AutoComplete is where all the autocompletion code is setup. Simply go into the NewPrefixCompleter and add a new readline.PcItem value with whatever string you want and, like magic, that string you added is now part of your shell’s autocomplete list of strings. They can also be stacked on top of each other, so if you want to, for example, have an ls command which will then autocomplete it’s potential flags, you’d then set it up like so,

readline.PcItem("ls",
readline.PcItem("-a"),
readline.PcItem("-l"),
),
...

ls will now autocomplete by pressing TAB, and a second TAB will cycle between autocompleting -a and -l . It’s quite intuitive really.

Okay, that’s all we need to think about with the readline library, if you’re interested in exploring it yourself, I’ll put a link to the repo at the end of the article.

You’ll notice that inside shell.go things are a lot leaner than last we left them. This will also be the project’s main entrypoint file from now on as the main is small enough to bundle it in.

Here’s our new shell.go:

package mainimport (
"strings"
)
// shellLoop runs the main shell loop for the filesystem.
func shellLoop(currentUser *user) {
filesystem := initFilesystem()
prompt := currentUser.initPrompt()
for {
input, _ := prompt.Readline()
input = strings.TrimSpace(input)
if len(input) == 0 {
continue
}
filesystem.execute(input)
}
}
func main() {
currentUser := initUser()
shellLoop(currentUser)
}

Continuing from after initializing our user object earlier, we’ll enter shellLoop() and our startup will come to an end with an initialization of our filesystem and the creation of our shell prompt.

You’ll also see that our long switch statement from our previous implementation is gone and has been replaced by a single call to filesystem.execute() .

Taking a peak into execute() , you’ll see the ghost of our old, outdated system haunting the confines of our filesystem object, again, turned into a method

(inside filesystem.go ):

// execute runs the commands passed into it.
func (fs * fileSystem) execute(command string) {
switch command {
case "open":
fs.open()
case "close":
fs.close()
case "ls":
fs.listDir()
case "rm":
fs.removeFile()
fs.removeDir()
case "cd":
fs.chDir()
case "exit":
fs.tearDown()
os.Exit(1)
default:
fmt.Println(command, ": Command not found")
}
}

Also, I changed root to fs in the hopes of looking more cool and modern and stuff.

And with this change, we have officially both finished work on the user object and the shell, and begun work on the filesystem itself.

Now things get hard.

I’ve been avoiding this step for as long as I possibly could, insisting on getting something we can start using done and dusted as soon as possible.

True, what we have isn’t really impressive, but it’s something built and that works that we can use. Use meaning that we can press buttons and things happen on screen, albeit not very “useful”.

Admittedly I’ve had a lot of trepidation about this step, mainly because a filesystem in general is both a hard thing to make and can get quite large in scope. This is also compounded by the fact that I’m both planning and writing this project on the fly.
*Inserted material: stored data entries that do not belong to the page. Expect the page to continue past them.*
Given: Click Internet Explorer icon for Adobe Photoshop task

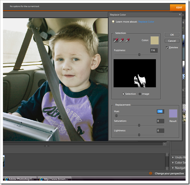Looking at the screenshot, I should [x=6, y=179].
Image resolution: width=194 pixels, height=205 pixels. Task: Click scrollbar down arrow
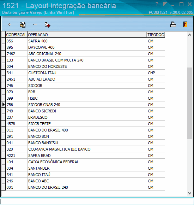click(189, 193)
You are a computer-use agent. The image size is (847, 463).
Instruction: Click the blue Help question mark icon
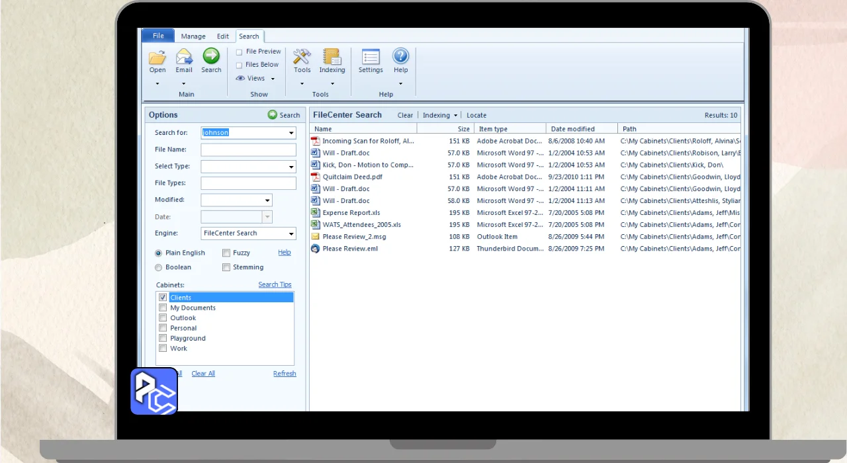click(400, 57)
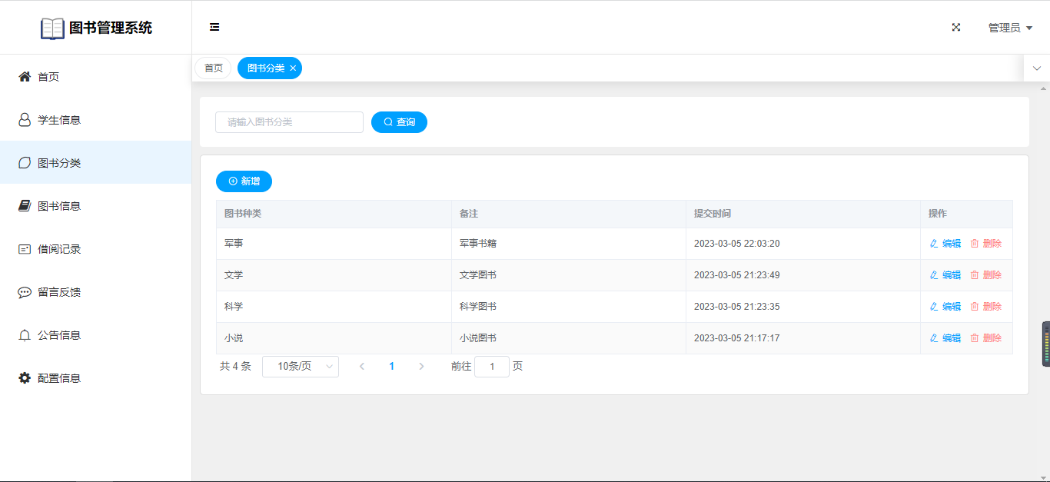Open the 管理员 user dropdown
Screen dimensions: 1050x482
1009,28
So to mitigate potential future damages, I’ve decided to follow a few conventions established by other filesystem Go projects; hence the dropping of lib.go entirely and incorporating it’s code into the filesystem directly.

This will both help with eventually extending the filesystem with helper functions and interfaces from other libraries and will also make debugging easier to work with with a common design.
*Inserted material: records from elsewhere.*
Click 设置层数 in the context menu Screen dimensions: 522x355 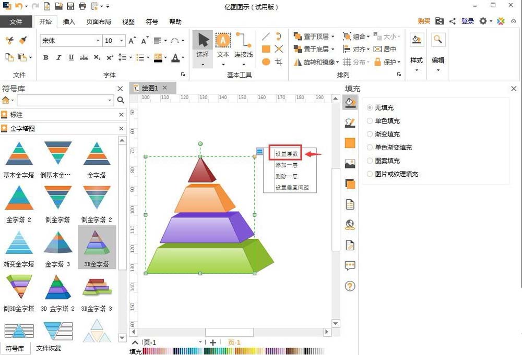[x=286, y=154]
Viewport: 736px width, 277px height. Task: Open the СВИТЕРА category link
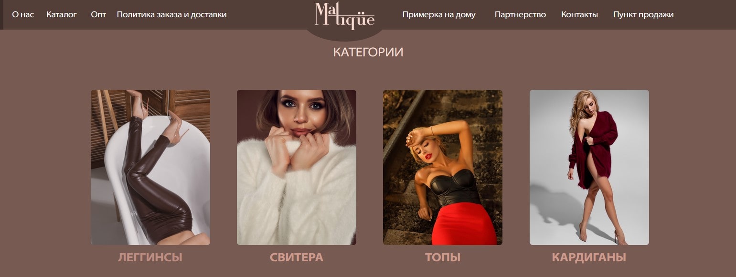297,257
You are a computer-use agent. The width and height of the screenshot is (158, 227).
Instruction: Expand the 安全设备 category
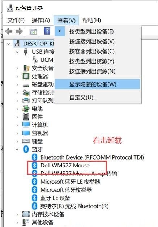(17, 68)
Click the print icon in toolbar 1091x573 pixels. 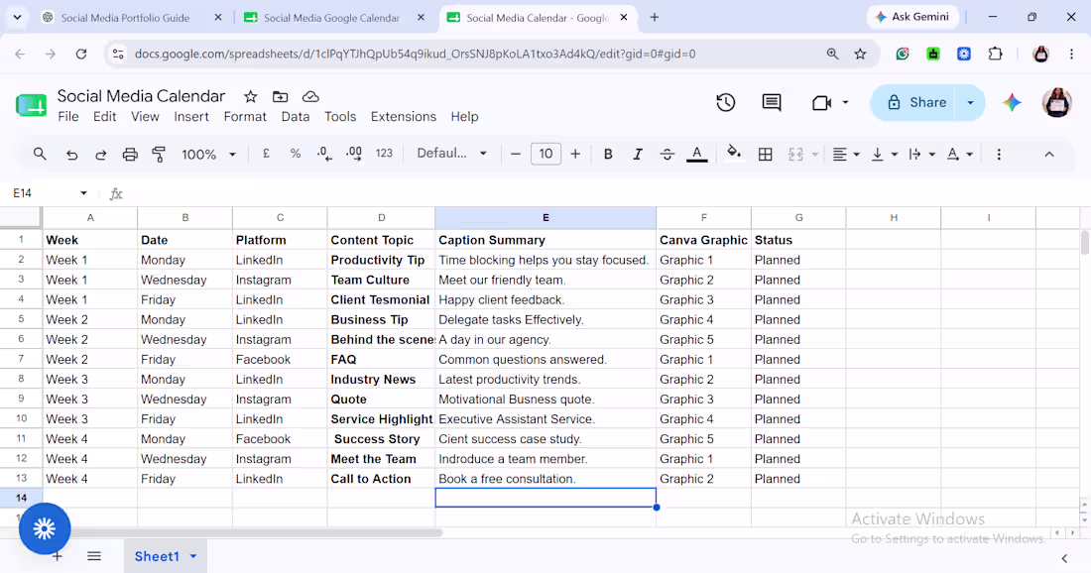tap(130, 155)
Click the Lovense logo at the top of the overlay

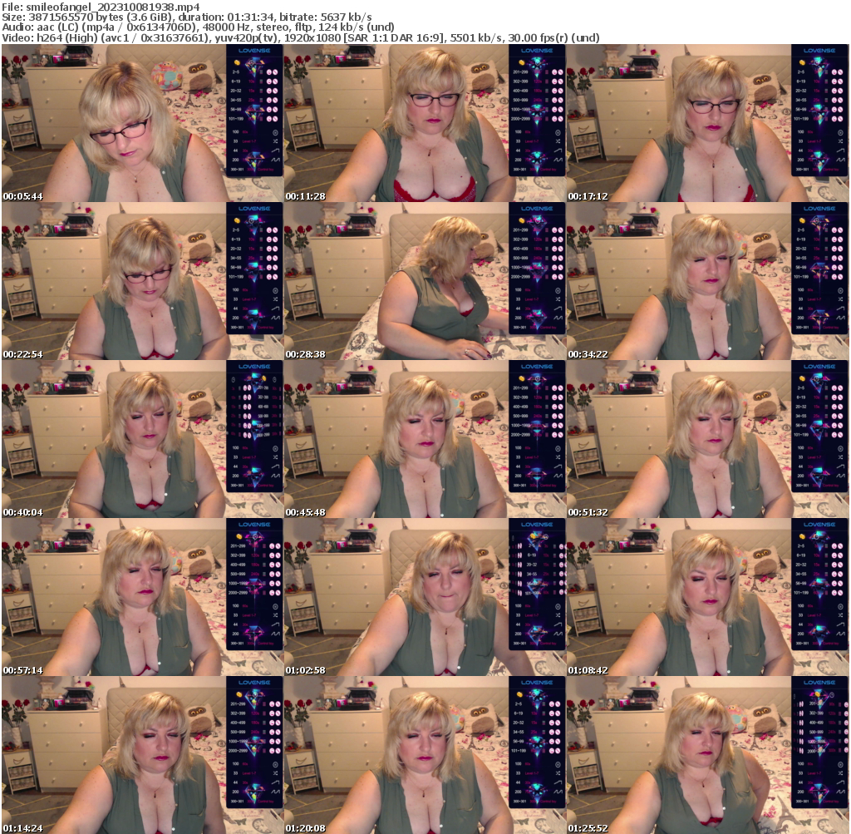click(x=254, y=51)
But now that I’ve taken a bit of time to think about these things, I finally have a roadmap of what needs to happen next. It’s made easier now that everything that’s left is in the filesystem part of things.
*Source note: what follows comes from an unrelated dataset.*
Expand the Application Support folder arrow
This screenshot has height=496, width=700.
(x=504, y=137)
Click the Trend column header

Our task list of what’s left for V1 looks like this:

  • Setup initFilesystem() and tearDown()
  • Build the filesystem’s library utilities (open, close, etc.).
  • Handle filesystem navigation.
  • Setup a load/save state system.

It doesn’t look like a lot but there’s a massive devil in each of these details. The first item is possibly the last “easy” thing left to do. It mainly requires knowledge of basic recursive directory traversal. Then directory navigation would naturally come next, then the utility functions and lastly, controlling saving and loading of states.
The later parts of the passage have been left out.